Landscape timbers are 8' long. 

Make the size of your beds in multiples of 2'. 2' x 4' or 4' x 8' . . . ect.
Less waste that way.

Just a tip - 2' wide is just wide enough to be able to reach all around a plant in the bed. Space the beds wide enough apart to be able to get your lawn mower between them.


----------



## chuck leaman (Jul 15, 2004)

Since you are in Pearland check and see if Joesph's Nursery is gonna have Fall tomatoes. They also have some cool Asian herbs and peppers in the Spring for future reference.


----------



## chuck leaman (Jul 15, 2004)

And most importantly don't be discouraged if your first attempt doesn't do as well as you would like. Some times the first year gardens are tough but just stick with it and you will do just fine.


----------



## cva34 (Dec 22, 2008)

chuck leaman said:


> And most importantly don't be discouraged if your first attempt doesn't do as well as you would like. Some times the first year gardens are tough but just stick with it and you will do just fine.


good advice!


----------



## Muddskipper (Dec 29, 2004)

Once you set your garden up you have to let it rest for two - three weeks

You will cook your plants roots if not....

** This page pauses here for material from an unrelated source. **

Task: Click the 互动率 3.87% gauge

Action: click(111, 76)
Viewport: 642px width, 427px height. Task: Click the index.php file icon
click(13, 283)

This link has some of the best advice for fall gardening

http://urbanharvest.org/vegetables


----------



## chuck leaman (Jul 15, 2004)

Muddskipper said:


> Once you set your garden up you have to let it rest for two - three weeks
> 
> You will cook your plants roots if not....
> 
> ...


X2 on this. No need to get in a hurry right now any ways.


----------